* start SELECTION *

Tatiana Mishina

Personal information
- Full name: Tatiana Nikolaevna Mishina
- Other names: Tatiana Nikolaevna Oleneva
- Born: 16 June 1954 (age 72) Leningrad, Russian SFSR, Soviet Union

Figure skating career
- Country: Soviet Union

= Tatiana Mishina =

Russian figure skater and coach

Tatiana Nikolaevna Mishina (Татьяна Николаевна Мишина), née: Oleneva (Оленева) (born 16 June 1954) is a Russian figure skating coach and former competitor for the Soviet. She is the 1973 Soviet national champion.

== Career ==
Mishina won bronze at the 1972 Prize of Moscow News. She then won the Soviet national title and was assigned to the 1973 European Championships where she finished 14th. Following her retirement from competition, she began coaching.

Mishina's current students include:
- Sofia Samodurova
- Evgeni Semenenko
- Anastasiia Guliakova
Her former students include:
- Natalia Ogoreltseva
- Maria Stavitskaia
- Artur Gachinski
- Ksenia Doronina
- Andrei Lutai (second coach)

* end SELECTION *

WORK INSTRUCTIONS: Reproduce the Tatiana Mishina article between "Figure skating career" and "Soviet national champion.", inclusive, renaming "former competitor" as "former athlete".

* start EXTRACTED DATA *

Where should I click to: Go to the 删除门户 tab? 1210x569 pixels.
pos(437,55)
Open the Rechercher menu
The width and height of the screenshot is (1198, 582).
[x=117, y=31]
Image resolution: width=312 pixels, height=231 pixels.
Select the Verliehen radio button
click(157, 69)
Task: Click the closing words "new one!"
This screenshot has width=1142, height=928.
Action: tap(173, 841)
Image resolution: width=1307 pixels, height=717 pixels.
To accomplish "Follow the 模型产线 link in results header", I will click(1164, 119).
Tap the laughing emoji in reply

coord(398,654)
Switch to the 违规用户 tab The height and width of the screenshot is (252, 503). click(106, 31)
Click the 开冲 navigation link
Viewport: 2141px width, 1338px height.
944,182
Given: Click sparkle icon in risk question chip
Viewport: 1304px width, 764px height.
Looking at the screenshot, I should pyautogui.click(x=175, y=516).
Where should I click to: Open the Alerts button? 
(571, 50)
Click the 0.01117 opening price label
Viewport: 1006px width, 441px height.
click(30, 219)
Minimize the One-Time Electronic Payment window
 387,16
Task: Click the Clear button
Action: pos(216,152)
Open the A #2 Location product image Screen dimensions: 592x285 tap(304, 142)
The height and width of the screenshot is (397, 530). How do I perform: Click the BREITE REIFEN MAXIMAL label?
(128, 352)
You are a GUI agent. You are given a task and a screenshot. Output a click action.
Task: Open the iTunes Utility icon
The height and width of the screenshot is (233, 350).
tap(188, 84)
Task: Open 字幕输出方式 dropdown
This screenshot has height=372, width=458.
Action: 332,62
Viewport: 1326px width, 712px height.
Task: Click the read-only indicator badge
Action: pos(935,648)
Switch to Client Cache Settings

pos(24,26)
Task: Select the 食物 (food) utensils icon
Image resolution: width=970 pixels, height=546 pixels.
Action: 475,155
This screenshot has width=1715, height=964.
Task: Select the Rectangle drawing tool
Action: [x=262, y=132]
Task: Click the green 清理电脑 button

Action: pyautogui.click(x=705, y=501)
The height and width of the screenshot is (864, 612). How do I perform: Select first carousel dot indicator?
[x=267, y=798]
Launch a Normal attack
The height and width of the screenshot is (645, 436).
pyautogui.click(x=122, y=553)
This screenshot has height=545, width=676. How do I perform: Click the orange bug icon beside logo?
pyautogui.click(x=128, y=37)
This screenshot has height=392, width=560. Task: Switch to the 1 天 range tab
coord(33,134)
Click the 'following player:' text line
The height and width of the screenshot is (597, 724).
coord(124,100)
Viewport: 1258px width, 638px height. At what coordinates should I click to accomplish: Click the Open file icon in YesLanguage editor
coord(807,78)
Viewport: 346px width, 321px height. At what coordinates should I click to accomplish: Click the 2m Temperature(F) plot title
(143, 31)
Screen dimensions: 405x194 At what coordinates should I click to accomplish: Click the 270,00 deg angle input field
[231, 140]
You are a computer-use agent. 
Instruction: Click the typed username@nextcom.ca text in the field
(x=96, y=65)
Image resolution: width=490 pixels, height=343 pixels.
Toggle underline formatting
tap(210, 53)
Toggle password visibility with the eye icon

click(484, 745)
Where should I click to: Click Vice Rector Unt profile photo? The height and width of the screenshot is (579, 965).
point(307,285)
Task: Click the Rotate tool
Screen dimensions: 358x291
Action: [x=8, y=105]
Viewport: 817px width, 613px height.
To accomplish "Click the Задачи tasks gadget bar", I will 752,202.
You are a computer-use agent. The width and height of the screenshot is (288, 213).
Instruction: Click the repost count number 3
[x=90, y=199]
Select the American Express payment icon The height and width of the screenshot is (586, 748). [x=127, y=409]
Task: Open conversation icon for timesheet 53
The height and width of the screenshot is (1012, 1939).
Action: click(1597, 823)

* end EXTRACTED DATA *

WORKED SOLUTION:
Figure skating career
- Country: Soviet Union

= Tatiana Mishina =

Russian figure skater and coach

Tatiana Nikolaevna Mishina (Татьяна Николаевна Мишина), née: Oleneva (Оленева) (born 16 June 1954) is a Russian figure skating coach and former athlete for the Soviet. She is the 1973 Soviet national champion.